# employment help



## Dave20VT (Sep 20, 2007)

hi there need a bit of advice.

this is my situation.

i was employed in a sales role within my company, i earnt xxx commision for the konth of october it gets paid a month after.


from november the 1st im now in a salary based role where i dont earn any commision, ive sppoken to my boss and he said my commision will be incoporated to make up my salary for this month.


my argument is this cant be right, i should be paid for what i earnt PLUS this months new wages.

as what i earnt in october shouldnt be counted to make up my new wage IT should be paid ontop?


im getting really fustrated with this,

can anyone help or offer any advice?


----------



## Mirror Finish Details (Aug 21, 2008)

Did sales for 20 years mate and got shafted every month.
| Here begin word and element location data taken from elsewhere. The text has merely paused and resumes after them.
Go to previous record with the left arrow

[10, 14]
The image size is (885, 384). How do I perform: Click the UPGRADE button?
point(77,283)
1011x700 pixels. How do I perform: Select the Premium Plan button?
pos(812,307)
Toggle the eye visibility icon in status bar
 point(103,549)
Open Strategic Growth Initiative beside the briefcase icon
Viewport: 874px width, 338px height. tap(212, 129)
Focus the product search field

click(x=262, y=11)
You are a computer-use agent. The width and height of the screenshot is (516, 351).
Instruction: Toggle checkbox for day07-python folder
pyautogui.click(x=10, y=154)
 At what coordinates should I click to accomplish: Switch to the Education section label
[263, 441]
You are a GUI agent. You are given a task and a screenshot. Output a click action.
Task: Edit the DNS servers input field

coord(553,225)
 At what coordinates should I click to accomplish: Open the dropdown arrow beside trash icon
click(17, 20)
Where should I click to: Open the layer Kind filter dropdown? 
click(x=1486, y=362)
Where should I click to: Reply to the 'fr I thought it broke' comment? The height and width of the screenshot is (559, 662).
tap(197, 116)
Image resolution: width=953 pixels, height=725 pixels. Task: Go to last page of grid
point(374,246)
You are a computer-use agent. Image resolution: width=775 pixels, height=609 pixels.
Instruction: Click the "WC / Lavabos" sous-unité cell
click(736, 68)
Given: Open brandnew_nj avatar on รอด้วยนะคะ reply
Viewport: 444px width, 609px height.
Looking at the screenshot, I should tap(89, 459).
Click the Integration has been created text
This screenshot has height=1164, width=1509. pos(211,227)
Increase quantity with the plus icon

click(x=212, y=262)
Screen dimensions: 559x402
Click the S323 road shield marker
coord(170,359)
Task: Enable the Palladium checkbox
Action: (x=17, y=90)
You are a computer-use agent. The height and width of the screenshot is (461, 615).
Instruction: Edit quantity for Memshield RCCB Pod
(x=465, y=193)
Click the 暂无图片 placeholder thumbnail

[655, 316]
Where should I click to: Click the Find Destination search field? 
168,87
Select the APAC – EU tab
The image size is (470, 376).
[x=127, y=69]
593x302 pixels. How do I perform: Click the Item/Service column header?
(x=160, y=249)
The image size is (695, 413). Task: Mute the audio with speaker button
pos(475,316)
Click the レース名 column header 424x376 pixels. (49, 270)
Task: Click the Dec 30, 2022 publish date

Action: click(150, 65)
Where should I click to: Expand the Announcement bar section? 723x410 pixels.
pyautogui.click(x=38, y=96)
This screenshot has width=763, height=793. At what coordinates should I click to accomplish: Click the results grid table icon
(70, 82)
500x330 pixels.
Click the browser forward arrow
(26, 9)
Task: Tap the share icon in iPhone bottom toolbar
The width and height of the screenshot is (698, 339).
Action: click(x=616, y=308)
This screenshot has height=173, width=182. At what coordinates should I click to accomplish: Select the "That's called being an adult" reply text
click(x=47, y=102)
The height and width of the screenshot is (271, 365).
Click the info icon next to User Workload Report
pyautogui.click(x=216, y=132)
Perhaps they are just adding your commission to your November salary and pay in one lump sum. Thats how it reads to me.


----------



## kasman (Sep 10, 2009)

Id first check my contract to see if there was any useful info in there. If not then giver CA a ring to see if they can help. It is a strange one as if you earnt a ridiculous amount of commission for oct and they say this is getting made up into novembers wage, then does this mean your wage will constantly be made up to the same high amount? If this makes sense lol Good luck!!


----------



## Dave20VT (Sep 20, 2007)

i just dont want to get shafted for the commision... as i feel i earnt that money for october and i should be paid whhat i earnt... and this shouldnt be consolidated to make up my november wage???


----------



## DiscoDriver (Oct 27, 2009)

Have you actually established exactly what you are getting paid for November - ie will it be your normal monthly amount or your normal month amount plus October's commission? If the former I doubt this is legal - do you have a document anywhere (eg your previous contract of employment) setting out how commission would be paid? Your new contract should set out what you will be paid and when and also your start date.


----------



## The Cueball (Feb 8, 2007)

Dave20VT said:


> hi there need a bit of advice.
> 
> this is my situation.
> 
> ...


At first glance:

If you had stayed in the first role, you would have been paid your basic plus bonus for Oct in Nov...right?

So nothing should change this month because of the new role...

What it does mean, is that from Decembers pay onwards you will have no bonus pay, as your new role doesn't give you any....

So I hope that you got an increase in your basic to cover this......

:thumb:


----------